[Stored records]
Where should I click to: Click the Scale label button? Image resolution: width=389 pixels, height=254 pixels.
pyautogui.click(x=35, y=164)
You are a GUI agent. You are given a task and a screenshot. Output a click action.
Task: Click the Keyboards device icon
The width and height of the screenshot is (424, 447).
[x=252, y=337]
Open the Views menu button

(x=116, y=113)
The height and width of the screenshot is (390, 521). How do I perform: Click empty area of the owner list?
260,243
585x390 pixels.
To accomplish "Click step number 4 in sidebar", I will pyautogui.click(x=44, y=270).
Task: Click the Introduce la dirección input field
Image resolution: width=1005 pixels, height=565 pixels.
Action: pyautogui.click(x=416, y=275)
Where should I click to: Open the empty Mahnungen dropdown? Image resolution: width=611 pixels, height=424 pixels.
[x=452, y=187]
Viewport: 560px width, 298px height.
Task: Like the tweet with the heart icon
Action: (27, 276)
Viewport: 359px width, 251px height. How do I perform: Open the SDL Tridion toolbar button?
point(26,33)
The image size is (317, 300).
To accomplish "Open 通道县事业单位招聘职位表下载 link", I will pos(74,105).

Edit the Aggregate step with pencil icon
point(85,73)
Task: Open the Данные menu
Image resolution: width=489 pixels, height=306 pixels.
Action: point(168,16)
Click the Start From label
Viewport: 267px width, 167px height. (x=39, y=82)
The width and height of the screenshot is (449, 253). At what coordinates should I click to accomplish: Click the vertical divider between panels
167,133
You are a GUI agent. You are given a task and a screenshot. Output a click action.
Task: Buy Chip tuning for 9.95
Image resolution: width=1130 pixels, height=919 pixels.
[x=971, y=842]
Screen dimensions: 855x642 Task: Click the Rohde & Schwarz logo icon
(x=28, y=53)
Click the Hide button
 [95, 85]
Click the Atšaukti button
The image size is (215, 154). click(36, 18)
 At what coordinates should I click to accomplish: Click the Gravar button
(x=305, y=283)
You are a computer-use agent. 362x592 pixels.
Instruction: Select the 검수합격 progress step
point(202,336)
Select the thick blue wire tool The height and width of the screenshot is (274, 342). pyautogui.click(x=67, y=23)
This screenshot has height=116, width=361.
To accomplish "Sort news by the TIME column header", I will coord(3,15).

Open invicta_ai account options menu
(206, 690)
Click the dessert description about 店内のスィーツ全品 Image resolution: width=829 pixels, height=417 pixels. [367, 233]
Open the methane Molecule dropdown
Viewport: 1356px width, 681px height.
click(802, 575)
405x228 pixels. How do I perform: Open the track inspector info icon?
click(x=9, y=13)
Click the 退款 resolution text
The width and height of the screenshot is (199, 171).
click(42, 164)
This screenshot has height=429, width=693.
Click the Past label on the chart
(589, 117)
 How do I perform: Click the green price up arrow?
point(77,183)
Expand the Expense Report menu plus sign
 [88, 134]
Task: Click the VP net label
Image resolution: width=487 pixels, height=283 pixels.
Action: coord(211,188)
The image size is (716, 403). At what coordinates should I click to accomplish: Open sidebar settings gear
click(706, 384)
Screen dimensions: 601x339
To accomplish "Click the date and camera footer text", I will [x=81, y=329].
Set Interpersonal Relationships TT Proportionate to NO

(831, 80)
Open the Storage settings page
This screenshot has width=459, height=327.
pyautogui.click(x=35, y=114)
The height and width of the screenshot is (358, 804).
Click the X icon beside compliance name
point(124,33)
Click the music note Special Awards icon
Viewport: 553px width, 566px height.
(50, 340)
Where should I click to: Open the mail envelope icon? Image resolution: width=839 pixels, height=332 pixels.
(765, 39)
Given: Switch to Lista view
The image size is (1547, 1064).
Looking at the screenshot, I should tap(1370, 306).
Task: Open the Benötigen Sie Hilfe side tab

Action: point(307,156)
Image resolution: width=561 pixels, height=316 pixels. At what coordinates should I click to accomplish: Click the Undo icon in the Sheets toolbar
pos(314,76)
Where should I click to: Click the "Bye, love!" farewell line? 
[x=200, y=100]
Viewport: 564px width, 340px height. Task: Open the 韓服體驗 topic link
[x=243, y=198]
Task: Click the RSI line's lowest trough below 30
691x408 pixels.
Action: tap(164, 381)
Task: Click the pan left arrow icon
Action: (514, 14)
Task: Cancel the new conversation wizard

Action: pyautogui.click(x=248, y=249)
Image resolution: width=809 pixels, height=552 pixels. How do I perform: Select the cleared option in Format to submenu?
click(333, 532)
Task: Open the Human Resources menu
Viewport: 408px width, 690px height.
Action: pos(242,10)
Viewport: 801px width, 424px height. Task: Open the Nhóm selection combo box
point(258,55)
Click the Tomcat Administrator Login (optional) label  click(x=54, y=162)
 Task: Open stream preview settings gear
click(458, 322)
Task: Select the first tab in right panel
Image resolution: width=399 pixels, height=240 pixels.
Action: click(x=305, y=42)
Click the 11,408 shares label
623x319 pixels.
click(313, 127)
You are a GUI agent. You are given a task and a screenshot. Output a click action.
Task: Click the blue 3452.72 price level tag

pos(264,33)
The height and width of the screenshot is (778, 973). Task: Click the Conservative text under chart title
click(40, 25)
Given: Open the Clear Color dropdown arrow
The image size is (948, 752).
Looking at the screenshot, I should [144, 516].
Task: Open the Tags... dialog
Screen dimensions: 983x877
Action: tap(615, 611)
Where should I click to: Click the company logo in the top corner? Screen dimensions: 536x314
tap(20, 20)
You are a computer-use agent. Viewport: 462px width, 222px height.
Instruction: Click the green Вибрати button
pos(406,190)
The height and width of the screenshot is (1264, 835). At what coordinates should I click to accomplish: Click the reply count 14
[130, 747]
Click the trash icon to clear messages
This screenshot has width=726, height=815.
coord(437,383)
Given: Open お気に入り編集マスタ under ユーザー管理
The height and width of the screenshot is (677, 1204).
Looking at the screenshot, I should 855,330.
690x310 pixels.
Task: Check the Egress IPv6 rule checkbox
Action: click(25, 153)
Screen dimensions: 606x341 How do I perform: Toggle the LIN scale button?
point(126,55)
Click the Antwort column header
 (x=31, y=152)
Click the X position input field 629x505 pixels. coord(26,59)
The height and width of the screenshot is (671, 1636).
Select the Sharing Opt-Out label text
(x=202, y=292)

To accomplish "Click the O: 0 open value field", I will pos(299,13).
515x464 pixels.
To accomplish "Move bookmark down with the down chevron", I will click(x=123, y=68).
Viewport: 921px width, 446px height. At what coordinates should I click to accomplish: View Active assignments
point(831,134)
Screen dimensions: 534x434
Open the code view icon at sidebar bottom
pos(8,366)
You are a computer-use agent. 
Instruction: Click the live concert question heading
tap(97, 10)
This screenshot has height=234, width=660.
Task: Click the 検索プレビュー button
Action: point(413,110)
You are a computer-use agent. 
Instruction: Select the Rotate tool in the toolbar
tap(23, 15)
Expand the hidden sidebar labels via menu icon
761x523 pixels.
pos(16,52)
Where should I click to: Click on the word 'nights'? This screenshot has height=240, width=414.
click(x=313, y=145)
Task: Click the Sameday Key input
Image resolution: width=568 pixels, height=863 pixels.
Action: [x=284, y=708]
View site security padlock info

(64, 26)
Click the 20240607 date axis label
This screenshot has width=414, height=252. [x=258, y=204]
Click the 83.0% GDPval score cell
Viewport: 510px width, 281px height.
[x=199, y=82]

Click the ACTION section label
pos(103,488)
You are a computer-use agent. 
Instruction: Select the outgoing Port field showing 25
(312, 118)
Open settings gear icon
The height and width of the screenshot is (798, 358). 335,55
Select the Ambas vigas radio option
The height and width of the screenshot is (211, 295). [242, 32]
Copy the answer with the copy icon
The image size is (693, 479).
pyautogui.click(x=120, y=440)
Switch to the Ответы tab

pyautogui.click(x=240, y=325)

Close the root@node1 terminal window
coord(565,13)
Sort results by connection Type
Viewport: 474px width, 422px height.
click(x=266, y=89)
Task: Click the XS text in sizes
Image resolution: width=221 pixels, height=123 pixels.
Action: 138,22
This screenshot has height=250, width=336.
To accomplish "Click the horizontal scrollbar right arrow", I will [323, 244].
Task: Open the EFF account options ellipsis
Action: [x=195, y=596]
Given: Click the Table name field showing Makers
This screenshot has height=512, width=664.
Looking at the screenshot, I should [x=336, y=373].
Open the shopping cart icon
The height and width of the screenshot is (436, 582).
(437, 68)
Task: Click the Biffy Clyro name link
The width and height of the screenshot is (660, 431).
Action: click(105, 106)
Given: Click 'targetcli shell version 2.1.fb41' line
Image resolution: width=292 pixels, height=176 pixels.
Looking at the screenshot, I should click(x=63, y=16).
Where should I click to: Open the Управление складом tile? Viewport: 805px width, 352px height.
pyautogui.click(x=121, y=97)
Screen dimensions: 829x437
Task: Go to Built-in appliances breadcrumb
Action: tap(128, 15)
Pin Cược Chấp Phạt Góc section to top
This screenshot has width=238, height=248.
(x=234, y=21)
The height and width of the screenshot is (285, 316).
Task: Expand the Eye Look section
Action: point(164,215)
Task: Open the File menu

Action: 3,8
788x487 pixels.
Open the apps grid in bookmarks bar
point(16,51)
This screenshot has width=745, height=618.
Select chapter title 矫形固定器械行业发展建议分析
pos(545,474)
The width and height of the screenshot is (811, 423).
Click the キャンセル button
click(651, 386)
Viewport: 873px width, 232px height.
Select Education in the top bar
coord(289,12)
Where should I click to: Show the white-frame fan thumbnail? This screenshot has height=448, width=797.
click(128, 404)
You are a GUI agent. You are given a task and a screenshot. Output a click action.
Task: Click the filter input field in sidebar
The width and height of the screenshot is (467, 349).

_Action item_. Repeat precisely the lines of the data starting at the one containing "This screenshot has width=745, height=618.", last line included.

_Solution below_.
This screenshot has width=745, height=618.
Select chapter title 矫形固定器械行业发展建议分析
pos(545,474)
The width and height of the screenshot is (811, 423).
Click the キャンセル button
click(651, 386)
Viewport: 873px width, 232px height.
Select Education in the top bar
coord(289,12)
Where should I click to: Show the white-frame fan thumbnail? This screenshot has height=448, width=797.
click(128, 404)
You are a GUI agent. You are given a task and a screenshot. Output a click action.
Task: Click the filter input field in sidebar
The width and height of the screenshot is (467, 349).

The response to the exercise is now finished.